What do you think the benefits of functional programming are? And how do they apply to programmers today?
What are the greatest differences between functional programming and OOP?
The style of functional programming is to describe what you want, rather than how to get it. ie: instead of creating a for-loop with an iterator variable and marching through an array doing something to each cell, you'd say the equivalent of "this label refers to a version of this array where this function has been done on all the elements."
Functional programming moves more basic programming ideas into the compiler, ideas such as list comprehensions and caching.
The biggest benefit of Functional programming is brevity, because code can be more concise. A functional program doesn't create an iterator variable to be the center of a loop, so this and other kinds of overhead are eliminated from your code.
The other major benefit is concurrency, which is easier to do with functional programming because the compiler is taking care of most of the operations which used to require manually setting up state variables (like the iterator in a loop).

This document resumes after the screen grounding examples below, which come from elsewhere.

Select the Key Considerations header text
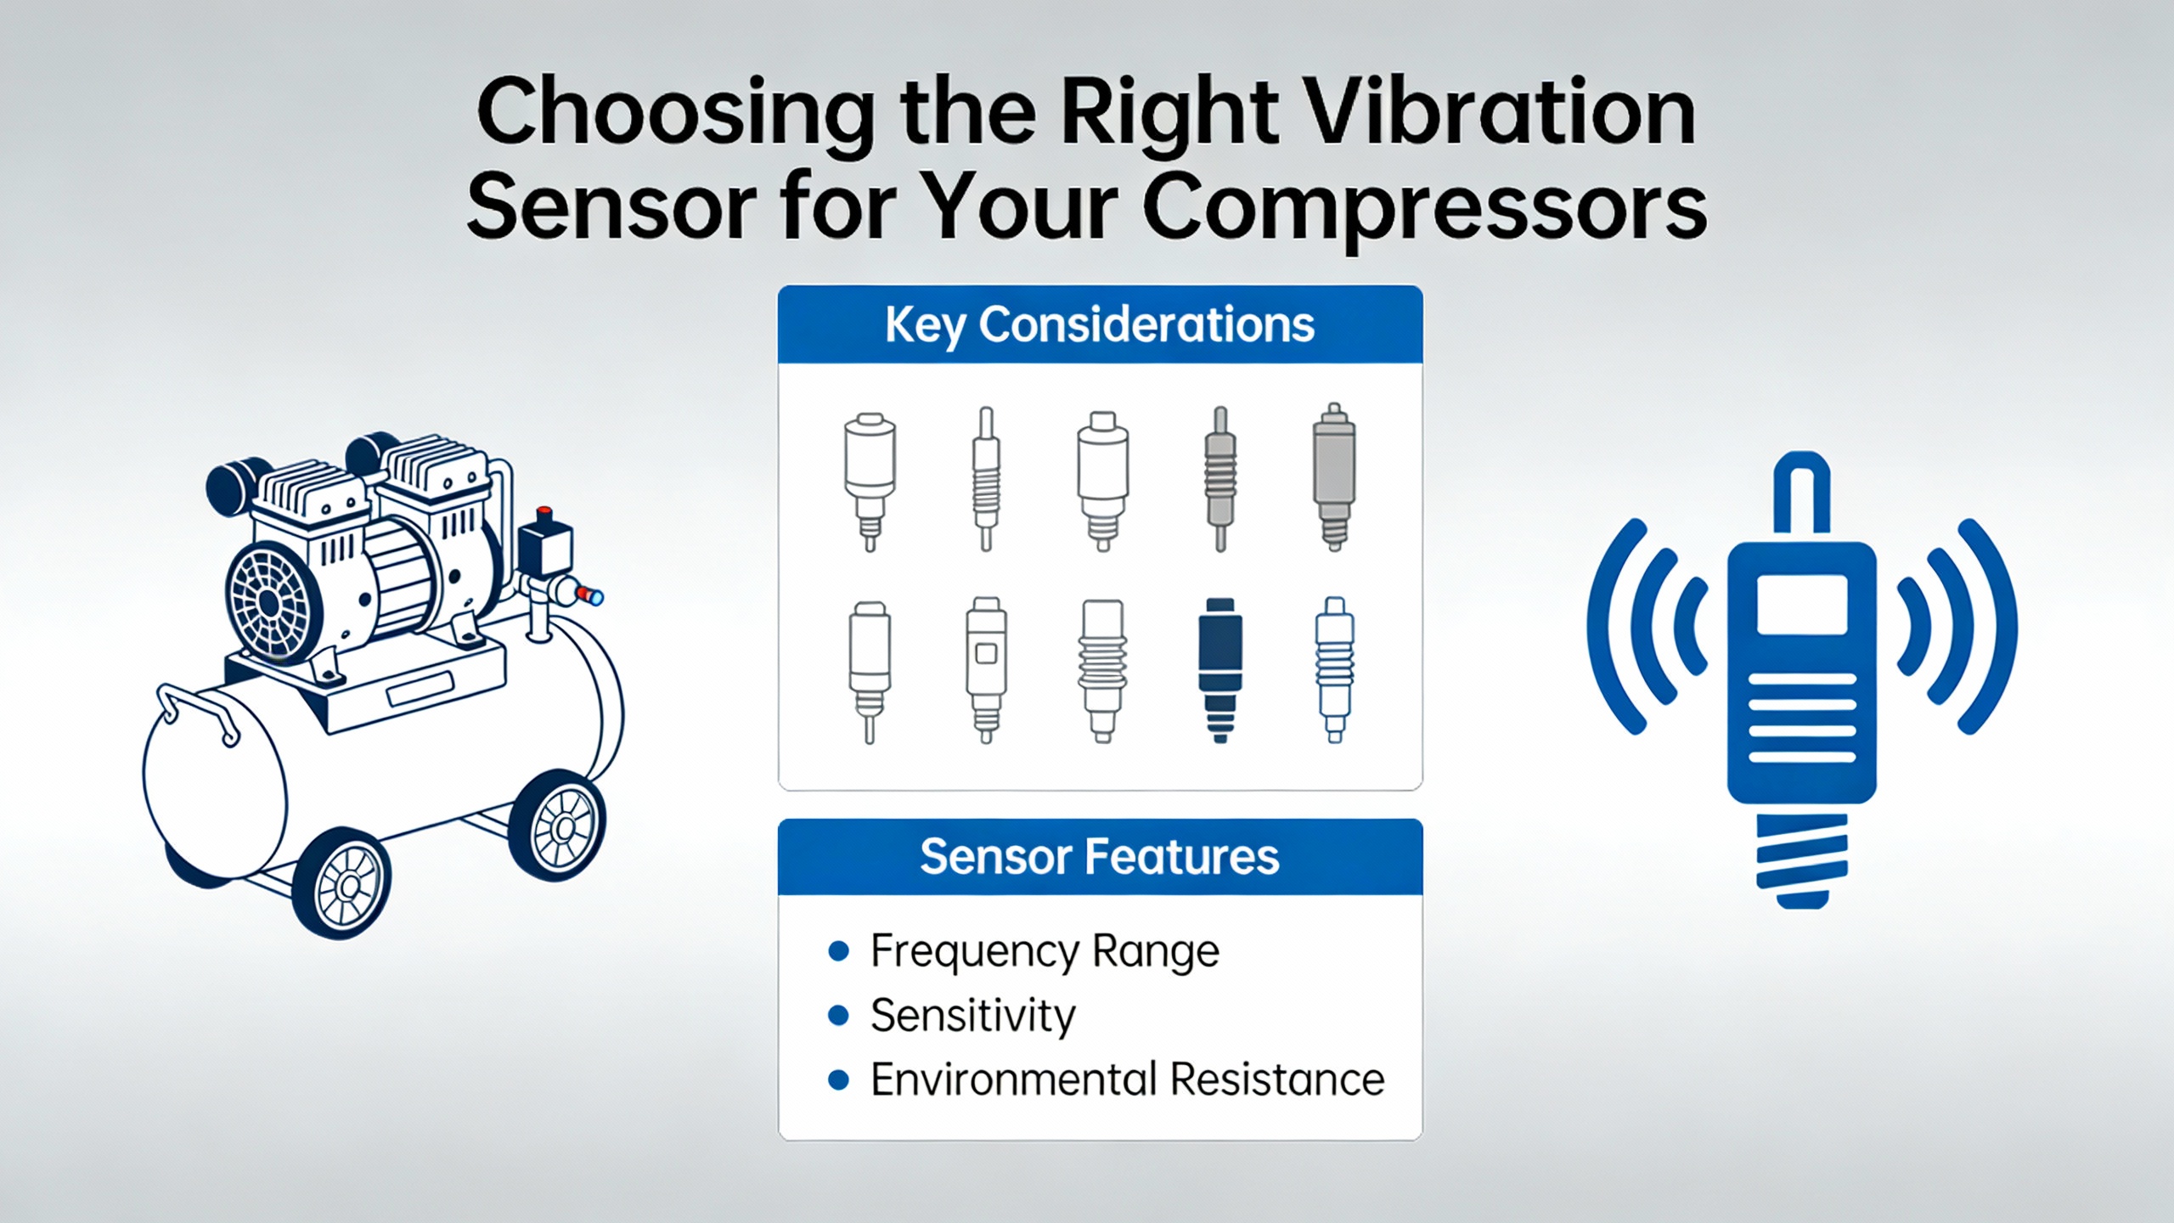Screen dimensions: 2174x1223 tap(1100, 325)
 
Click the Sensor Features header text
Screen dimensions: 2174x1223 tap(1100, 856)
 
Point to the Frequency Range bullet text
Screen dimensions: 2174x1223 tap(1045, 951)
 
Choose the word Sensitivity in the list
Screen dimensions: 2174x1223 tap(973, 1016)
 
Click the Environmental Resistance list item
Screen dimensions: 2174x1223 tap(1128, 1079)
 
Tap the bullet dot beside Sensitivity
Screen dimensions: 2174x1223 tap(838, 1015)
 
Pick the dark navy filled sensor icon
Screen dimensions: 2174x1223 tap(1220, 670)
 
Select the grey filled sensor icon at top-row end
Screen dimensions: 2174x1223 tap(1334, 476)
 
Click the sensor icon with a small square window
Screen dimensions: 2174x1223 tap(986, 670)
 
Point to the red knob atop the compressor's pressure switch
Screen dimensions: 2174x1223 tap(544, 514)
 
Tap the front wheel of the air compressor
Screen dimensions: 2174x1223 tap(342, 884)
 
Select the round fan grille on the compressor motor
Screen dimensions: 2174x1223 tap(270, 602)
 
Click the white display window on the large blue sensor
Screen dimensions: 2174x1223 tap(1802, 604)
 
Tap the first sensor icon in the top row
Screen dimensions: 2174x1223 tap(870, 481)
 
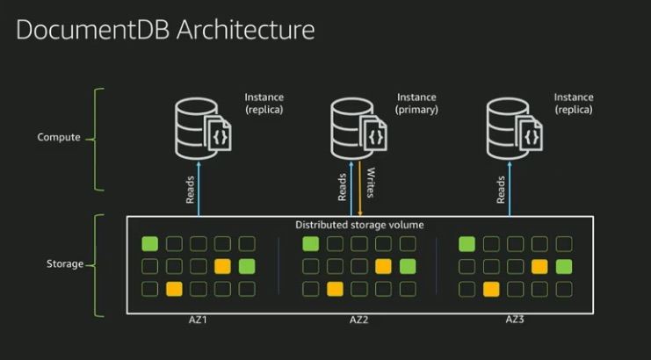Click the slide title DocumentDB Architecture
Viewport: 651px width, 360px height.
tap(165, 30)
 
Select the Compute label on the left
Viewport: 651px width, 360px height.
tap(59, 138)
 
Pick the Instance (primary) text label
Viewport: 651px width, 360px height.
tap(416, 104)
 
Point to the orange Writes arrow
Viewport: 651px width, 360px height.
tap(359, 188)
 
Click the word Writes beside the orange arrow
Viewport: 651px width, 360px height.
tap(371, 182)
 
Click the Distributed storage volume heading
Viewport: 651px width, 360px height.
tap(358, 225)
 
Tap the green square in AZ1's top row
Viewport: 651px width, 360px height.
tap(150, 244)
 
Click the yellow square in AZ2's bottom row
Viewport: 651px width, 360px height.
tap(335, 289)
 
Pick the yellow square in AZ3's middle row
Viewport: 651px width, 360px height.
tap(539, 266)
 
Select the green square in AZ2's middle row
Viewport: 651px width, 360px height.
tap(407, 266)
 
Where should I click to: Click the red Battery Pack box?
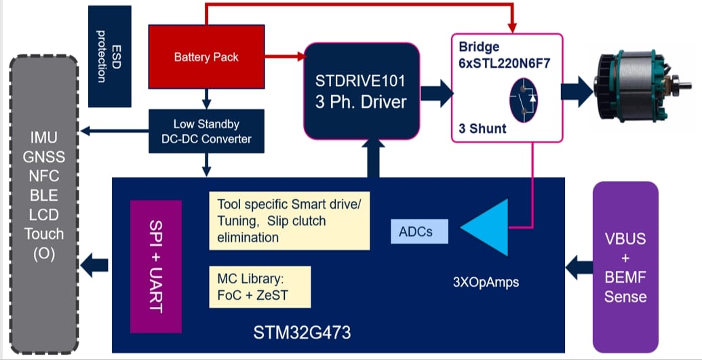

Some performance benefits can be seen in the context of a single-processor as well, depending on the way the program is written, because most functional languages and extensions support lazy evaluation. In Haskell you can say "this label represents an array containing all the even numbers". Such an array is infinitely large, but you can ask for the 100,000th element of that array at any moment without having to know--at array initialization time--just what the largest value is you're going to need. The value will be calculated only when you need it, and no further.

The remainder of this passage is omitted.